La thèse, c'est le mémoire qu'on écrit puis présente à un jury pour obtenir un diplôme. Dans le monde universitaire, le terme désigne généralement une thèse de doctorat, mais comme on est un peu des rebelles (et beaucoup des feignants) dans la recherche, on utilise thèse et doctorat de manière interchangeable. Une thèse est l'aboutissement d'un travail de recherche original réalisé pendant un doctorat dont la durée varie selon les pays: en France et en Europe, on compte trois ans ; ailleurs, c'est plutôt quatre.

Donc un thésard est un étudiant comme un autre?

Sur le papier, oui. Il s'inscrit en thèse auprès d'une université ; il se réinscrit tous les ans et au bout de deux ans et neuf mois, remet à son administration un manuscrit et les noms des membres de son jury ; on relit tout ça, il présente sa soutenance, on délibère, on lui donne un bout de papier, puis tout le monde applaudit et on va prendre un pot pour se remettre de toutes ces émotions. Une machine qui tombe en panne, de mauvais (ou bons) résultats, une série d'expériences complémentaire, une rédaction difficile, la grippe aviaire ou un invasion extra-terrestre sont autant d'excuses valables pour demander un délai supplémentaire et il est courant qu'une thèse s'étale finalement sur quatre ans, cinq plus rarement.

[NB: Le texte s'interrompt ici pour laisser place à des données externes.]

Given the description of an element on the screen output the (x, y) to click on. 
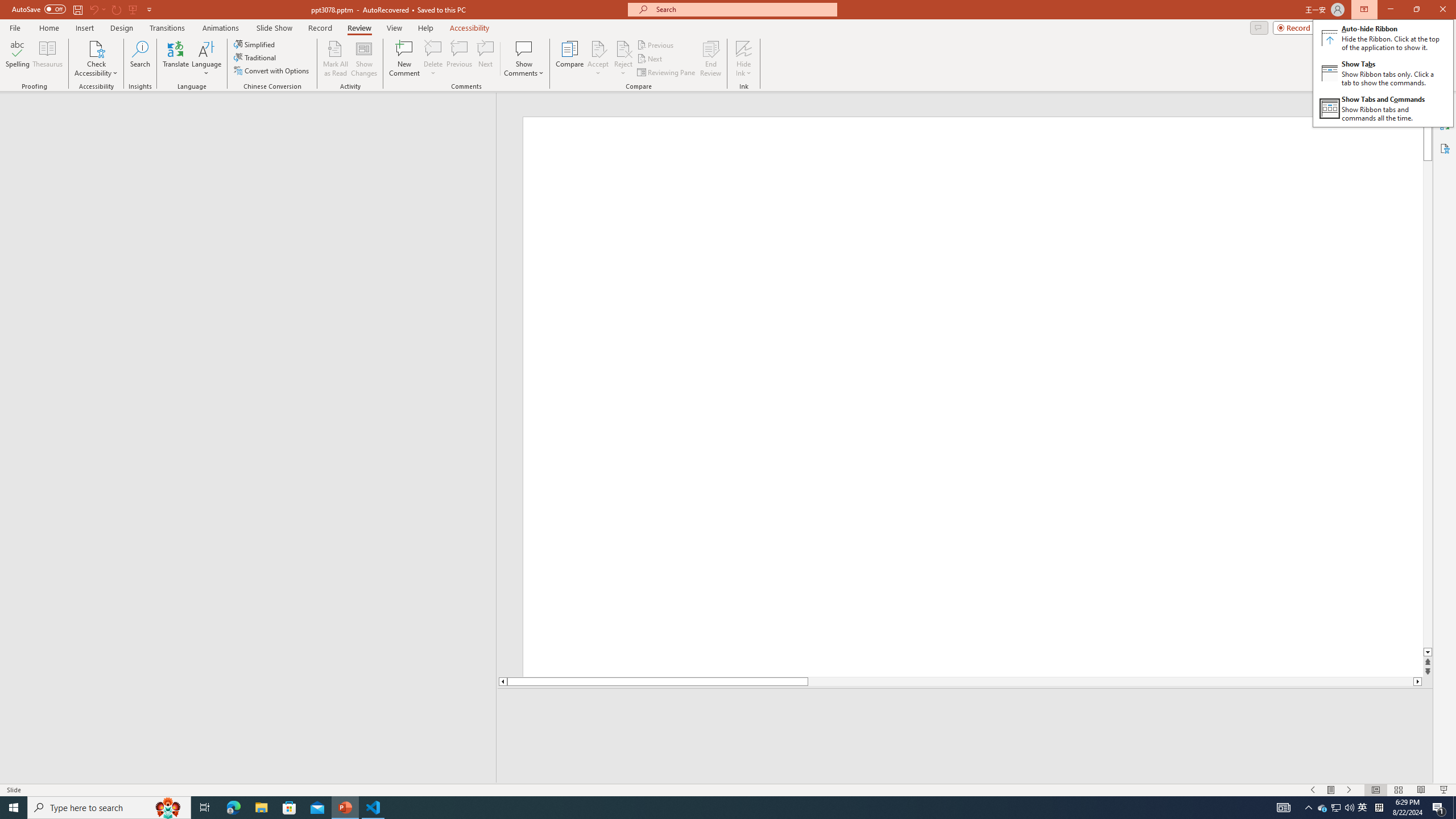
Reject Change (622, 48)
Slide Show Next On (1349, 790)
Show Changes (363, 58)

Les choses se compliquent un peu quand on commence à parler de financement.

Parce qu'un thésard est payé?

Ne m'interrompez pas, sinon ça va vite devenir pénible.

En arrondissant les angles, un doctorant fait le même travail qu'un chercheur. En science surtout, ce travail de recherche produit des résultats qui se traduisent par des innovations qui à leur tour génèrent des brevets puis des revenus si tout le monde a bien bossé. Comme on demande à un étudiant de consacrer à plein temps trois ans de sa vie, on est bon prince, on le considère comme un stagiaire et on le rémunère en conséquence. Les sources de financement sont multiples, il peut s'agir de bourses publiques (d'une ville, d'un département, d'une région, d'un ministère, de l'état, de l'Europe), de fonds alloués par un laboratoire ou une entreprise à un projet, ou d'un mélange de tout ça.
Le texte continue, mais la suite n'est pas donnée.